Starting with “regular missives” from the finance ministry, an unrelenting regulator on interest rates, the year was dominated by past business bets gone bad resulting in mounting restructured assets for the public sector banks (PSB).
The year saw the department of financial services sending around 40 directives to PSBs, in a bid to push them out of their “lazy banking habits” and force them to focus more on lending to agriculture and small and medium enterprises.
One of the many notifications from the ministry was in July, when it shot a letter to the chairmen of PSBs asking them to limit their bulk deposits to 15% of their total deposits. Smaller PSBs have a larger share of bulk deposits and found it difficult to raise funds.
This “micro-management” and “erosion of the PSBs’ “operational autonomy” led to tension and criticism including even from RBI which said the government is not allowing these banks to take into account decisions based on commercial considerations.
If restrictions on their business were not enough, new business for banks seemed conspicious by its absence as companies’ investment came to a halt. RBI’s reluctance to cut rates due to inflation kept the interest rate cycle elevated and coupled with a fiscal policy logjam over project clearances, the urge to invest among companies remained low.
Banks didn’t find many takers for their loan products on the corporate side. The banking sector’s loan growth slowed to below the projection of 17% set by RBI. Fresh sanctions were as good as negligible for most banks. For instance, Pratip Chaudhuri, State Bank of India chairman, had earlier said credit growth is largely due to disbursals of loans sanctioned last year and fresh sanctions to companies are low.
By far, the biggest bugbear for PSBs was the unprecedented surge in restructured loans during 2012. Given the economic slowdown, corporates needed to be accommodated in order to help them tide over lean times and banks took the brunt of it on their balance sheets.
For the first two quarters of the current fiscal showed the gross NPAs of 35 banks jumped by 28% or more than R32,000 crore. This took their NPAs to around R1.47 lakh crore as on September 30.
Worst, slippages rose in the year with and without restructuring.

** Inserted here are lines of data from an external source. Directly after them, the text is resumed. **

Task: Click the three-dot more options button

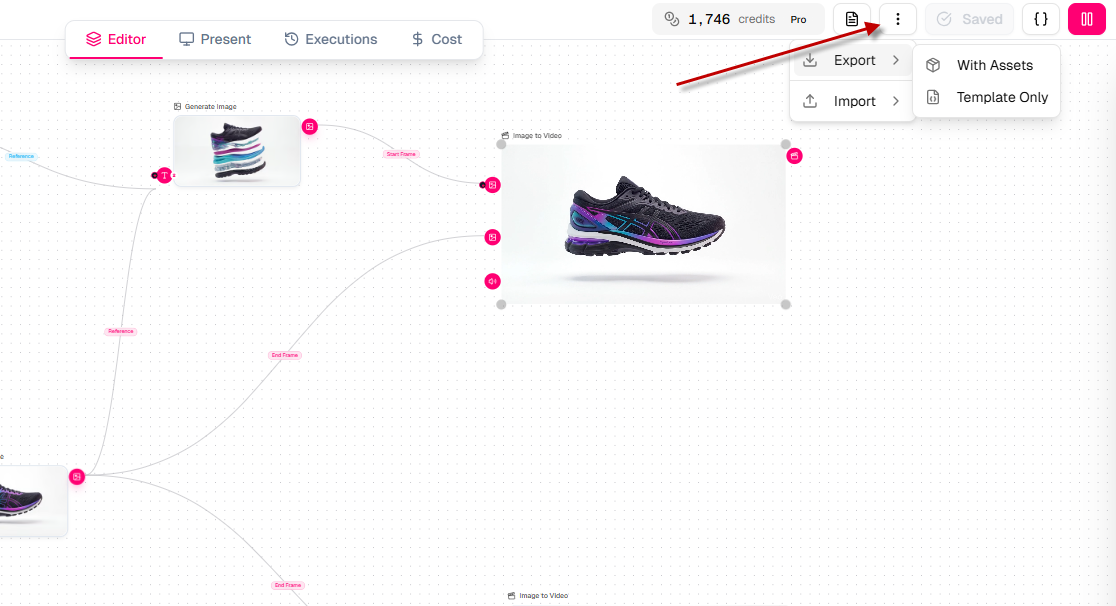Action: 897,19
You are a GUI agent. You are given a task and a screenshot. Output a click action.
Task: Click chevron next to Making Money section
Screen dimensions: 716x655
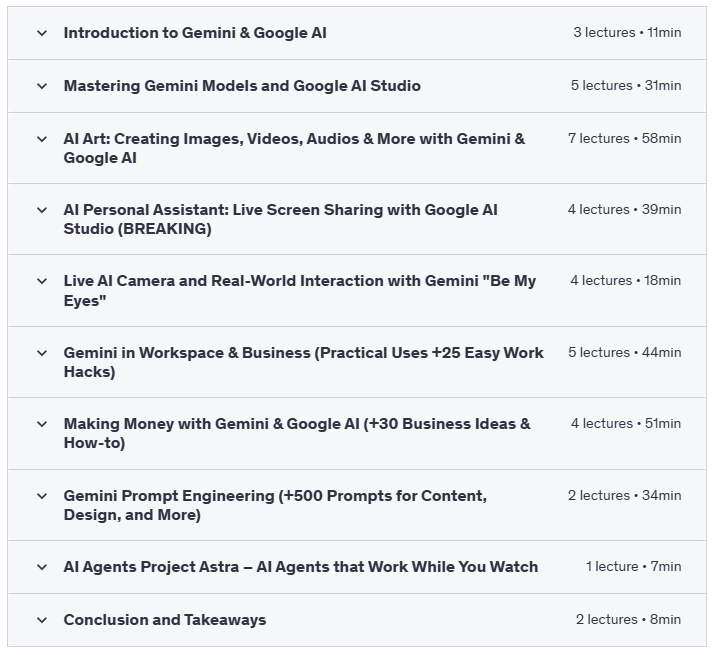[x=42, y=424]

PSBs accounted for over 60% of the total slippages of the banking sector.
The big blows to PSBs’ books came from Kingfisher Airlines, Air India, Deccan Chronicles and Suzlon.
State Electricity Boards were another set of asset class that required banks to jack up provisioning.
In contrast, private sector peers strengthened their balance sheets further empowered by early investment in technology.
Private banks’ NPAs as well as restructured assets were low and the year saw HDFC Bank emerge as the most valued lender.
“Year 2012 was a good one for private sector banks despite an environment of slower credit growth and high interest rates. One of the redeeming features that is less noticed is the good fee income performance by private sector banks,” said Romesh Sobti, managing director of IndusInd Bank.
Ray of hope
While the first nine months of 2012 were painful, the October-December quarter brought solace for the sector. Lok Sabha approved the Banking Laws (Amendment) Bill in the Winter Session — hailed by many as a major financial sector reform — but it came after some tough political wrangling.
With inflation fears subsiding, RBI also indicated a rate cut in January-March quarter. Thanks to the approval of the banking Bill (it is expected to be enacted soon), RBI will soon get powers that it has been demanding for a long time (including the power to supersede bank board, among others).
It will also pave way for new bank licences — which could expedite the financial inclusion process — as well as higher foreign investment in the sector as a result of the new law giving greater voting rights for shareholders in a bank.
The stock market has also been kind to most banks despite earnings missing street expectations most of the time.
Barring dips during the release of quarterly results, most PSB shares increased.
For instance, SBI shares fell to R1,829 in May after a sharp rise in restructured assets but have gained over 40% since January.
The current quarter saw most private bank share increase. Shares of ICICI Bank, IndusInd Bank and HDFC Bank rose 60% since January.
The October-December quarter perhaps shows a peek into better days ahead. Will 2013 be annus mirabilis (year of wonders) for banks?